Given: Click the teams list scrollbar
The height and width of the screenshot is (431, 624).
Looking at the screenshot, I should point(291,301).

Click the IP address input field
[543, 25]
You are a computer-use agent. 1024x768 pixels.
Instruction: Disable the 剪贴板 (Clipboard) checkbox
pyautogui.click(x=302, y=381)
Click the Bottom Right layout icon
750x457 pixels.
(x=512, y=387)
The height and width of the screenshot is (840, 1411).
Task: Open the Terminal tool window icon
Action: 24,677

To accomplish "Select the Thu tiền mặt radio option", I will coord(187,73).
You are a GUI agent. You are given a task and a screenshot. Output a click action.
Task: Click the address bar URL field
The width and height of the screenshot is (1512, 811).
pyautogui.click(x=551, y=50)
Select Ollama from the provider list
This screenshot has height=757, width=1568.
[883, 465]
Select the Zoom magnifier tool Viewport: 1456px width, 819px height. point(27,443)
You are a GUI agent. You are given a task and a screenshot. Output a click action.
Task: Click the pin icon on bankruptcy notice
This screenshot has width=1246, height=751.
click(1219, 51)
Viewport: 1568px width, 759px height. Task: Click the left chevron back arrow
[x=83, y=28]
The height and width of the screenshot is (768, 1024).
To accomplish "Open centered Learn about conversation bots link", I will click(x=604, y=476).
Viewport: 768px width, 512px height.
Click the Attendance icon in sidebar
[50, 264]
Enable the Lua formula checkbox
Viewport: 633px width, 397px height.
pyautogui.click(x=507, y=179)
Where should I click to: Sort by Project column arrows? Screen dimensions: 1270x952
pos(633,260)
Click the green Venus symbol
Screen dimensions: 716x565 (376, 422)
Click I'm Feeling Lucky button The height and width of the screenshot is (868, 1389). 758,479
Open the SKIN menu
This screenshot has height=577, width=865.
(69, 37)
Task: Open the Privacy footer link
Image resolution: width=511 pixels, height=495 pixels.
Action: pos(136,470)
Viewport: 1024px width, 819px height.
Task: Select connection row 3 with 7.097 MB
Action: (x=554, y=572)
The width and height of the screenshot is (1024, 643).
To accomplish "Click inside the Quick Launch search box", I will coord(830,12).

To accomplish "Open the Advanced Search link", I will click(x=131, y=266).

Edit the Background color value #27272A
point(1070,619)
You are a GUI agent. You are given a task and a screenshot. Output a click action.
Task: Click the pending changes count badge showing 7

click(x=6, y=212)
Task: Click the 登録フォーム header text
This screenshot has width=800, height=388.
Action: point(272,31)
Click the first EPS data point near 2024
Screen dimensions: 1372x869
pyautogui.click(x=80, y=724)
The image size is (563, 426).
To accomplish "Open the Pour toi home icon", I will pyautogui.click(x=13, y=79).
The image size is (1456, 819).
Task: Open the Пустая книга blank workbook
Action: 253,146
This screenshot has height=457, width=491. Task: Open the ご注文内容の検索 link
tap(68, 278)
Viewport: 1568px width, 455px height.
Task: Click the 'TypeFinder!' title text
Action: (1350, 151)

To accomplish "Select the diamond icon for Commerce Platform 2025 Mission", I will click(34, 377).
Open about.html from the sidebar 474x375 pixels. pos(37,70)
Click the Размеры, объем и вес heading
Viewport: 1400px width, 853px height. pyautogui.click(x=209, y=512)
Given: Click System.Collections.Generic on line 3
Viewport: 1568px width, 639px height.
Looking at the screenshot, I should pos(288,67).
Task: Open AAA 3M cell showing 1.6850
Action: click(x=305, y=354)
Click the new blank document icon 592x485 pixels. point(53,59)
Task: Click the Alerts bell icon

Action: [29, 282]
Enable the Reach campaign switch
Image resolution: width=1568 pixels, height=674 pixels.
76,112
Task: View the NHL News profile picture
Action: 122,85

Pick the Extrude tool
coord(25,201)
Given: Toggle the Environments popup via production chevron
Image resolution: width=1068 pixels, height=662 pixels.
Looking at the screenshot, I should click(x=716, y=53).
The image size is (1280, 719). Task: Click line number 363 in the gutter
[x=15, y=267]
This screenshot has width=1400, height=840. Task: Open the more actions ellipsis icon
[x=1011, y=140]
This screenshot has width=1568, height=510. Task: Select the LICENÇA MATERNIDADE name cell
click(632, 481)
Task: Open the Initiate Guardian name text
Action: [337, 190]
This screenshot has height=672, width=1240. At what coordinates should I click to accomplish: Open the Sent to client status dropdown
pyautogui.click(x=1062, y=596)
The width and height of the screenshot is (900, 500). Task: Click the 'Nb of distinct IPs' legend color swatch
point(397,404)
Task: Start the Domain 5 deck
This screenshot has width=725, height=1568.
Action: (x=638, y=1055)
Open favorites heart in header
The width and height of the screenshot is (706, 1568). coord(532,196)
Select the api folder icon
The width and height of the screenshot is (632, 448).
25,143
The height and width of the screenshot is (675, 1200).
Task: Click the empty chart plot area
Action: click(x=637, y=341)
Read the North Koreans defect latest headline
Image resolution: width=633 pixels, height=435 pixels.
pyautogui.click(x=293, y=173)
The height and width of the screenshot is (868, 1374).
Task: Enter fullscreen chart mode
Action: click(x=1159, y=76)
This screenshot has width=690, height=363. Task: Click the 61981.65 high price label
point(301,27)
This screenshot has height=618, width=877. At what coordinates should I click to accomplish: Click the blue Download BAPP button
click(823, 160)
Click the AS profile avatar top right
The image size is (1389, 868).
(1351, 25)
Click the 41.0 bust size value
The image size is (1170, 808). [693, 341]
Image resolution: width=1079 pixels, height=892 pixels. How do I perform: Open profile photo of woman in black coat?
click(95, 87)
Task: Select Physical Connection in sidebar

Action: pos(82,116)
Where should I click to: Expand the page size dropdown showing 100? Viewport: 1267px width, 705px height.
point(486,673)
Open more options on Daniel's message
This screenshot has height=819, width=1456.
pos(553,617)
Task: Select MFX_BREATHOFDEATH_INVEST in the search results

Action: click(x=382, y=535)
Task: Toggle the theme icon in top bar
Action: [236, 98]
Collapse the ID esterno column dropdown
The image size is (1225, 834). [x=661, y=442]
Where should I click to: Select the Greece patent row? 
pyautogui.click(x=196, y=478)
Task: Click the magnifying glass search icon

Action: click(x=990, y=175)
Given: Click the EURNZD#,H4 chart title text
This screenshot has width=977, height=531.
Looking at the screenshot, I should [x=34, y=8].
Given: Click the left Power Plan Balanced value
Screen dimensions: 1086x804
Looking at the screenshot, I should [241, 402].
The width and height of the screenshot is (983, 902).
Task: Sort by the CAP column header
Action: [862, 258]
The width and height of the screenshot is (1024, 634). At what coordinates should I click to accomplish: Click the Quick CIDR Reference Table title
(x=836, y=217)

▶ _EXERCISE_
Print every line of the listing above, character for character, with nothing added or left out.

▶ _EXERCISE RESULT_
Given: Click the teams list scrollbar
The height and width of the screenshot is (431, 624).
Looking at the screenshot, I should point(291,301).

Click the IP address input field
[543, 25]
You are a computer-use agent. 1024x768 pixels.
Instruction: Disable the 剪贴板 (Clipboard) checkbox
pyautogui.click(x=302, y=381)
Click the Bottom Right layout icon
750x457 pixels.
(x=512, y=387)
The height and width of the screenshot is (840, 1411).
Task: Open the Terminal tool window icon
Action: 24,677

To accomplish "Select the Thu tiền mặt radio option", I will coord(187,73).
You are a GUI agent. You are given a task and a screenshot. Output a click action.
Task: Click the address bar URL field
The width and height of the screenshot is (1512, 811).
pyautogui.click(x=551, y=50)
Select Ollama from the provider list
This screenshot has height=757, width=1568.
[883, 465]
Select the Zoom magnifier tool Viewport: 1456px width, 819px height. point(27,443)
You are a GUI agent. You are given a task and a screenshot. Output a click action.
Task: Click the pin icon on bankruptcy notice
This screenshot has width=1246, height=751.
click(1219, 51)
Viewport: 1568px width, 759px height. Task: Click the left chevron back arrow
[x=83, y=28]
The height and width of the screenshot is (768, 1024).
To accomplish "Open centered Learn about conversation bots link", I will click(x=604, y=476).
Viewport: 768px width, 512px height.
Click the Attendance icon in sidebar
[50, 264]
Enable the Lua formula checkbox
Viewport: 633px width, 397px height.
pyautogui.click(x=507, y=179)
Where should I click to: Sort by Project column arrows? Screen dimensions: 1270x952
pos(633,260)
Click the green Venus symbol
Screen dimensions: 716x565 (376, 422)
Click I'm Feeling Lucky button The height and width of the screenshot is (868, 1389). 758,479
Open the SKIN menu
This screenshot has height=577, width=865.
(69, 37)
Task: Open the Privacy footer link
Image resolution: width=511 pixels, height=495 pixels.
Action: pos(136,470)
Viewport: 1024px width, 819px height.
Task: Select connection row 3 with 7.097 MB
Action: (x=554, y=572)
The width and height of the screenshot is (1024, 643).
To accomplish "Click inside the Quick Launch search box", I will coord(830,12).

To accomplish "Open the Advanced Search link", I will click(x=131, y=266).

Edit the Background color value #27272A
point(1070,619)
You are a GUI agent. You are given a task and a screenshot. Output a click action.
Task: Click the pending changes count badge showing 7

click(x=6, y=212)
Task: Click the 登録フォーム header text
This screenshot has width=800, height=388.
Action: point(272,31)
Click the first EPS data point near 2024
Screen dimensions: 1372x869
pyautogui.click(x=80, y=724)
The image size is (563, 426).
To accomplish "Open the Pour toi home icon", I will pyautogui.click(x=13, y=79).
The image size is (1456, 819).
Task: Open the Пустая книга blank workbook
Action: 253,146
This screenshot has height=457, width=491. Task: Open the ご注文内容の検索 link
tap(68, 278)
Viewport: 1568px width, 455px height.
Task: Click the 'TypeFinder!' title text
Action: (1350, 151)

To accomplish "Select the diamond icon for Commerce Platform 2025 Mission", I will click(34, 377).
Open about.html from the sidebar 474x375 pixels. pos(37,70)
Click the Размеры, объем и вес heading
Viewport: 1400px width, 853px height. pyautogui.click(x=209, y=512)
Given: Click System.Collections.Generic on line 3
Viewport: 1568px width, 639px height.
Looking at the screenshot, I should pos(288,67).
Task: Open AAA 3M cell showing 1.6850
Action: click(x=305, y=354)
Click the new blank document icon 592x485 pixels. point(53,59)
Task: Click the Alerts bell icon

Action: [29, 282]
Enable the Reach campaign switch
Image resolution: width=1568 pixels, height=674 pixels.
76,112
Task: View the NHL News profile picture
Action: 122,85

Pick the Extrude tool
coord(25,201)
Given: Toggle the Environments popup via production chevron
Image resolution: width=1068 pixels, height=662 pixels.
Looking at the screenshot, I should click(x=716, y=53).
The image size is (1280, 719). Task: Click line number 363 in the gutter
[x=15, y=267]
This screenshot has width=1400, height=840. Task: Open the more actions ellipsis icon
[x=1011, y=140]
This screenshot has width=1568, height=510. Task: Select the LICENÇA MATERNIDADE name cell
click(632, 481)
Task: Open the Initiate Guardian name text
Action: [337, 190]
This screenshot has height=672, width=1240. At what coordinates should I click to accomplish: Open the Sent to client status dropdown
pyautogui.click(x=1062, y=596)
The width and height of the screenshot is (900, 500). Task: Click the 'Nb of distinct IPs' legend color swatch
point(397,404)
Task: Start the Domain 5 deck
This screenshot has width=725, height=1568.
Action: (x=638, y=1055)
Open favorites heart in header
The width and height of the screenshot is (706, 1568). coord(532,196)
Select the api folder icon
The width and height of the screenshot is (632, 448).
25,143
The height and width of the screenshot is (675, 1200).
Task: Click the empty chart plot area
Action: click(x=637, y=341)
Read the North Koreans defect latest headline
Image resolution: width=633 pixels, height=435 pixels.
pyautogui.click(x=293, y=173)
The height and width of the screenshot is (868, 1374).
Task: Enter fullscreen chart mode
Action: click(x=1159, y=76)
This screenshot has width=690, height=363. Task: Click the 61981.65 high price label
point(301,27)
This screenshot has height=618, width=877. At what coordinates should I click to accomplish: Click the blue Download BAPP button
click(823, 160)
Click the AS profile avatar top right
The image size is (1389, 868).
(1351, 25)
Click the 41.0 bust size value
The image size is (1170, 808). [693, 341]
Image resolution: width=1079 pixels, height=892 pixels. How do I perform: Open profile photo of woman in black coat?
click(95, 87)
Task: Select Physical Connection in sidebar

Action: pos(82,116)
Where should I click to: Expand the page size dropdown showing 100? Viewport: 1267px width, 705px height.
point(486,673)
Open more options on Daniel's message
This screenshot has height=819, width=1456.
pos(553,617)
Task: Select MFX_BREATHOFDEATH_INVEST in the search results

Action: click(x=382, y=535)
Task: Toggle the theme icon in top bar
Action: [236, 98]
Collapse the ID esterno column dropdown
The image size is (1225, 834). [x=661, y=442]
Where should I click to: Select the Greece patent row? 
pyautogui.click(x=196, y=478)
Task: Click the magnifying glass search icon

Action: click(x=990, y=175)
Given: Click the EURNZD#,H4 chart title text
This screenshot has width=977, height=531.
Looking at the screenshot, I should [x=34, y=8].
Given: Click the left Power Plan Balanced value
Screen dimensions: 1086x804
Looking at the screenshot, I should [241, 402].
The width and height of the screenshot is (983, 902).
Task: Sort by the CAP column header
Action: [862, 258]
The width and height of the screenshot is (1024, 634). At what coordinates should I click to accomplish: Click the Quick CIDR Reference Table title
(x=836, y=217)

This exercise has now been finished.